Ibis Preston North – Where Carpets Go to Die
- Nigel Slippers

- Aug 8, 2025
- 3 min read
Updated: Sep 7, 2025

📍 Location, Location… Smell-ocation
If your life ambition is to sleep a stone’s throw from the M6, Ibis Preston North is your spiritual home. Petrol station? Tick. Pub attached? Tick. Pitch-black car park at night for that authentic “horror movie intro” scene? Oh yes. You’ll be hauling your bags from the unlit tarmac to reception like you’re about to meet a shady contact in a spy film.
🚬 Arrival & First Impressions
The grand welcome: two staff members outside enjoying a cigarette, clearly prioritising Marlboro over Marriott-level hospitality. After a couple of minutes, they wandered in smelling like the final ten minutes of a pub lock-in.
On the desk? A bright yellow ZERO TOLERANCE POLICY sign in red text. The passive-aggressive vibe is strong — like your nan putting a post-it on the fridge saying “NOT FOR YOU” next to the cheesecake.

🛗 Lift of Doom
The Otis 2000H is less “elevator” and more “time capsule.” The brown carpet inside looks like it’s been soaked in pub spills since the 80s, and it lumbers up the shaft at a speed that makes sloths look impatient. Add in mechanical groans and you’ve got a free anxiety experience with every ride.

🚪 Corridor of Curiosity
Dim enough to make you question your night vision, with carpets so patchwork they look like they’ve been Frankensteined together from other failed hotels. Smell-wise? Eau de Regret, with notes of damp.

🛏 The Room – A Time Capsule of Sadness
The décor is so dated it probably still listens to Simply Red. Carpet covered in unidentifiable stains, a double bed with a mattress thinner than a Wetherspoons napkin, and pillows that could be used to wrap fragile glassware.
The TV is an early 2000s bolt-to-the-desk special — presumably to stop guests carrying it away in a moment of madness. Beneath it, a wooden chair stolen from a school detention room.
☕ Kettle Crimes & Biscuit Betrayal
A miniature white kettle that looks like it came free with a doll’s house, complete with a grimy interior. Served with plain mugs, plain tray, plain coffee — no biscuits. The fridge? A concept they’ve clearly heard of but not embraced.
🚿 Bathroom – A Festival of Filth
If the smell didn’t put you off, the visuals will. Mould in the grout, taps with enough grime to start a compost heap, a toilet handle dangling like it’s had enough, and a bathroom door that’s been chewed — possibly by a past guest attempting escape.
Toiletries were the all-in-one “Rock Your Body” variety — perfect if you like your hair smelling exactly like your hands.
🧥 Wardrobe Woes & Sofa Crimes
Three mismatched hangers on an open rail, complete with complimentary cobwebs. The sofa bed? A red, stained monstrosity you wouldn’t sit on with protective gear.

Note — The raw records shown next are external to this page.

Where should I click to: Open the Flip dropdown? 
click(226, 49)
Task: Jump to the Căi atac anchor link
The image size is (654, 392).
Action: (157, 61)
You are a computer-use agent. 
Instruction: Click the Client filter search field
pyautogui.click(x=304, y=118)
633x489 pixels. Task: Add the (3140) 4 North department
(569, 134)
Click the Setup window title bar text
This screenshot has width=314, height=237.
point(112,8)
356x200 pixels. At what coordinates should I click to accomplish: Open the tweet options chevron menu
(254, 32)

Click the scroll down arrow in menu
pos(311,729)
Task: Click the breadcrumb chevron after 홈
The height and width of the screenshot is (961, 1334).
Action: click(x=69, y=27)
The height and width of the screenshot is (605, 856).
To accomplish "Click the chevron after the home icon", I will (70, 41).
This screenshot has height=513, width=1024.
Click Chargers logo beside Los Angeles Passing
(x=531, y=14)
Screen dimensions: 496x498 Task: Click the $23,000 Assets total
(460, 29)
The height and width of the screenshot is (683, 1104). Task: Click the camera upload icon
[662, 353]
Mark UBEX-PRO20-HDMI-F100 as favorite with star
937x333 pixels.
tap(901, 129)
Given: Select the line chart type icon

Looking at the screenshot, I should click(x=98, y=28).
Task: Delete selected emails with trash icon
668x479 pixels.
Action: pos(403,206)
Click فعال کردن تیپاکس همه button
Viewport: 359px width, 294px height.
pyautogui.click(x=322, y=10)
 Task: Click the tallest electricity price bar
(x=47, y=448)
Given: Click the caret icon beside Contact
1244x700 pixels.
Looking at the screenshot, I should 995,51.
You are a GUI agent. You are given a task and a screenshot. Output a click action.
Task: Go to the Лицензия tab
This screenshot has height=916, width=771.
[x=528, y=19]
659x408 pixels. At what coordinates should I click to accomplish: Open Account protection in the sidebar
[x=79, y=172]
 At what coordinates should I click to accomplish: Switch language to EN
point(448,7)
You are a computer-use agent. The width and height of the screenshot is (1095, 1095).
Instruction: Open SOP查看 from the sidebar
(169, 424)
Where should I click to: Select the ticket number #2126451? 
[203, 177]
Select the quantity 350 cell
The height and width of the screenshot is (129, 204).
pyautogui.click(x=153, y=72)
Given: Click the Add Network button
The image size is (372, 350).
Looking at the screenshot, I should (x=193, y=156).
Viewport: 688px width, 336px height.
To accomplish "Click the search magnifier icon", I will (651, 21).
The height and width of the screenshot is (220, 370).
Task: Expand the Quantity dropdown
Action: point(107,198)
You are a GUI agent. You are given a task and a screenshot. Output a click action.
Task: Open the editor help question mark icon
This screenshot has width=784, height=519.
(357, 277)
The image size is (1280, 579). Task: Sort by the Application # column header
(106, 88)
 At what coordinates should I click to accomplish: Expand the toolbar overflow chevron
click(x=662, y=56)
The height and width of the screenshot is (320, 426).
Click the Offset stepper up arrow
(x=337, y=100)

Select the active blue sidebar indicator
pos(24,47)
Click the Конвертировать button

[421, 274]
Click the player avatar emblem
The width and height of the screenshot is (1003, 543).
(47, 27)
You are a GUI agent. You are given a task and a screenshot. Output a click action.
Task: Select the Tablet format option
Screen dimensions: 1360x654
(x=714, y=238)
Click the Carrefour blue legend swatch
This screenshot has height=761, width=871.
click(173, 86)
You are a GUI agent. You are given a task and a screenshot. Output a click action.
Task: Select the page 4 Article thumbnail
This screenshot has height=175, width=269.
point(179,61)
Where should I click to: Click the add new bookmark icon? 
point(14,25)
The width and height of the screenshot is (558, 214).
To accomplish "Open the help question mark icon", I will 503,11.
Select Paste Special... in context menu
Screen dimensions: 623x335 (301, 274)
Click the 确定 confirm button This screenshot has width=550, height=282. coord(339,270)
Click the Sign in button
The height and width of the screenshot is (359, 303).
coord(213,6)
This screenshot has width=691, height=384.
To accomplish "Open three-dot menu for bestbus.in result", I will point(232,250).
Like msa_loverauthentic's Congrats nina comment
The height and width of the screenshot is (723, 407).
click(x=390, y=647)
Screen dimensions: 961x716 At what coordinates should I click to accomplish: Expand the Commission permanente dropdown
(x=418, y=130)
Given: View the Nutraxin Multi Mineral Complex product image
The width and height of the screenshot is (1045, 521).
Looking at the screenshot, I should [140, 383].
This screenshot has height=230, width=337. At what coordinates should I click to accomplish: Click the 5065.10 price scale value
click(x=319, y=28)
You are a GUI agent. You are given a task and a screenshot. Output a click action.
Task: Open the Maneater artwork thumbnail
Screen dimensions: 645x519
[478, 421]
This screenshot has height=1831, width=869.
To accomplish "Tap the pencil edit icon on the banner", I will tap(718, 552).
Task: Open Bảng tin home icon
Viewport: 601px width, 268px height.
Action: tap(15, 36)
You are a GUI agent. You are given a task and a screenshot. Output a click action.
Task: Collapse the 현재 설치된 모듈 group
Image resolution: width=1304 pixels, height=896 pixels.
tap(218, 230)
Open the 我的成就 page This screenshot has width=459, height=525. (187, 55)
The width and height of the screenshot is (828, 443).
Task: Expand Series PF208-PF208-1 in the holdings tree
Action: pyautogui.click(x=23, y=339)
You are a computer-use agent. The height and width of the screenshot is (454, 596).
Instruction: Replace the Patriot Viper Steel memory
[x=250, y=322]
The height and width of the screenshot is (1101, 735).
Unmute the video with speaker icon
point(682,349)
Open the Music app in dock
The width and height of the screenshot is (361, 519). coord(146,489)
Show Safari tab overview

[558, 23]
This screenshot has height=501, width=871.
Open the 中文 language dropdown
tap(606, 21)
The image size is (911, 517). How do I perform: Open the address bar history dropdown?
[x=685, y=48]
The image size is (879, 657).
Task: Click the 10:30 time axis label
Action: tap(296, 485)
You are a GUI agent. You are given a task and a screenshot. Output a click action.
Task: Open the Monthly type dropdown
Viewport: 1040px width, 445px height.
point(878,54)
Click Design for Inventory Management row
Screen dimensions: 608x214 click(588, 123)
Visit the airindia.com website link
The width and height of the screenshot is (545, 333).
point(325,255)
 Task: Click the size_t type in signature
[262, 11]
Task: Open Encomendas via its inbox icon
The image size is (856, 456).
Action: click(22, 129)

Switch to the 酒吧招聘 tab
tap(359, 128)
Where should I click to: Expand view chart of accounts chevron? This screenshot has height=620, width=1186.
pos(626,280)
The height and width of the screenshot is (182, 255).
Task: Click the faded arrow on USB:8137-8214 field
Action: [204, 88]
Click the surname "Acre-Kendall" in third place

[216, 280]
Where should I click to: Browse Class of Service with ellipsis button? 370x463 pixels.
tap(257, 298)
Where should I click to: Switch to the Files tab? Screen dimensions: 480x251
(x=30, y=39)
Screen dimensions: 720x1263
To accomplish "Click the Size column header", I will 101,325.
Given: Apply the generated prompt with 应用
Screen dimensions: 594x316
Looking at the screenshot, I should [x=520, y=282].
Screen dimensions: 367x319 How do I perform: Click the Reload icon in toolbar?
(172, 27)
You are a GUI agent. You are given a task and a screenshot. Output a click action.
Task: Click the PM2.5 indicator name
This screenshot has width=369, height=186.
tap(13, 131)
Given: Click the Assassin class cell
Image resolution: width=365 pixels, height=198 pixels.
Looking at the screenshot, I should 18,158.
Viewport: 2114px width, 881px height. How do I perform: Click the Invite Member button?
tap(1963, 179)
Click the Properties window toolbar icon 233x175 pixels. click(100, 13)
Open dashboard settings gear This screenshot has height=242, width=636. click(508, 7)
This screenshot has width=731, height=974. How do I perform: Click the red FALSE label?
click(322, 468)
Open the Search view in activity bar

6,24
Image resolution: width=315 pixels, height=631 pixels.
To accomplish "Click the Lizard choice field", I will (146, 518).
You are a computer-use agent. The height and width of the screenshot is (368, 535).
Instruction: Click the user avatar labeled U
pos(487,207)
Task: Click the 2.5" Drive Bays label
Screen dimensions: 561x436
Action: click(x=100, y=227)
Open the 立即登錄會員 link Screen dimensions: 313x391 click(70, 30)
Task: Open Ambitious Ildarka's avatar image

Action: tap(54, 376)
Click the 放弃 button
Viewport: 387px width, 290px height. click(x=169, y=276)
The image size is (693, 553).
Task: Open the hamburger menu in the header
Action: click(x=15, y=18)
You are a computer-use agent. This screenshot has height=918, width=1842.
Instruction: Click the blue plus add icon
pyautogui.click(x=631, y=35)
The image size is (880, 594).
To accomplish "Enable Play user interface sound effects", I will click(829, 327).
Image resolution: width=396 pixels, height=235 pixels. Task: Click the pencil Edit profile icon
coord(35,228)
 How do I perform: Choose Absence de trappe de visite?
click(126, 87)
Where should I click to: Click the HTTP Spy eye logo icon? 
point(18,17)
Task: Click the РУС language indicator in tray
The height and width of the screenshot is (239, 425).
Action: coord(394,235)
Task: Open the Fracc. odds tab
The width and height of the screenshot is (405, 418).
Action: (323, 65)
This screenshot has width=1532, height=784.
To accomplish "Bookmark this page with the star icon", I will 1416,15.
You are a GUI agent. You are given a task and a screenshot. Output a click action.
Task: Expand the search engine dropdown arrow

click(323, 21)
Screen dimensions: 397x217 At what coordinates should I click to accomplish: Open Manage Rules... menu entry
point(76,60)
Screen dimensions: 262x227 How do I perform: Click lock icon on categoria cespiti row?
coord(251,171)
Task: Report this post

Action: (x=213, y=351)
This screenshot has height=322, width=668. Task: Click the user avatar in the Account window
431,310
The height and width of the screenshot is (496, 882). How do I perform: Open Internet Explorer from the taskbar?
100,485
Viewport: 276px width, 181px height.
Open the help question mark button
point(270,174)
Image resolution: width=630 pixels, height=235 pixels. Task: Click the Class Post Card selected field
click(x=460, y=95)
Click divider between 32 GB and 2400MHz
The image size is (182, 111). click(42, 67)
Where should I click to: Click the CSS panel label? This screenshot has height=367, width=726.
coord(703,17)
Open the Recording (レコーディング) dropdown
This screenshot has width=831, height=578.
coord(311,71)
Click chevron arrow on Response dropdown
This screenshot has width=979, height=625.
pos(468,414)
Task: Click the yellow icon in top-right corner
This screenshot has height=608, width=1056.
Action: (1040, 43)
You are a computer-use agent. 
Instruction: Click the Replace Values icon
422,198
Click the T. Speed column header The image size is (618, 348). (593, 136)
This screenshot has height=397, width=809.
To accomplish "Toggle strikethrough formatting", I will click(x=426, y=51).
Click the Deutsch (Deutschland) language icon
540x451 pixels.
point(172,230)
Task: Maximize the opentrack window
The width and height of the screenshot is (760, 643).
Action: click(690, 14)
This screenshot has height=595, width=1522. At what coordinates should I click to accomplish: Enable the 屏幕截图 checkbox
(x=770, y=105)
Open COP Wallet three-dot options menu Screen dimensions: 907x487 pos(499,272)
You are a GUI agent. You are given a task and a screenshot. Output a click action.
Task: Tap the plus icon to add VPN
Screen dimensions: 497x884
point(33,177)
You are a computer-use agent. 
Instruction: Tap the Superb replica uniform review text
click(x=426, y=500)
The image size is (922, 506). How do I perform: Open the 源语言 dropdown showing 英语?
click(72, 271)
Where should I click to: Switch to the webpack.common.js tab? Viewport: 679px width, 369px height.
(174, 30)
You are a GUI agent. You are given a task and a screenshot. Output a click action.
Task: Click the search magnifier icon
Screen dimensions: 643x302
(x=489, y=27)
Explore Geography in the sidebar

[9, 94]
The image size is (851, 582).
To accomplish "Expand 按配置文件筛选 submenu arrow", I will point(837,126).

🍺 Bar & Guinness Injustice
Took the drinks voucher to the bar, enjoyed some quality people-watching, and ordered a Guinness. What arrived: a tin poured via an old-school surger into an unbranded glass. Somewhere in Dublin, a single tear rolled down a brewer’s cheek.
For more on pint crimes, see the Great Guinness Glass Audit and Novotel Coventry review.

📶 Wi-Fi Redemption
Finally, a miracle — the fastest Wi-Fi I’ve ever seen in a hotel. 383 Mbps down, 26 up. So at least you can stream something cheerful while you block out the décor.

🧐 Final Thoughts – Carpets & Cans
Pitch-black car park. Staff smoking at the door. Passive-aggressive welcome sign. Survived the slowest, stinkiest lift to find a wafer-thin mattress, doll’s kettle, mouldy bathroom, and a sofa bed straight from CSI. Guinness from a tin in an unbranded glass. Only the Wi-Fi moved faster than my will to leave.
Would I stay again?Only if I’d broken down on the M6, my phone was dead, and the only alternative was sleeping in a ditch — at least the Wi-Fi’s better here.
⭐ Final Rating: 🚬🛗🛏️🚿🍺 = 2.1/10 – Two points for location and internet speed. Curious how this hotel stacks up against the rest?
👉 See the full Accor-ometer: Beds, Beers & Bad Decisions

































Three mismatched hangers and cobwebs? At least the spiders feel at home.
That Otis 2000H sounds like it’s powered by sighs and regret.
A double bed thinner than a cracker — sounds like a chiropractor’s retirement plan.
A Guinness from a tin in an unbranded glass? I’d have checked into the ditch instead.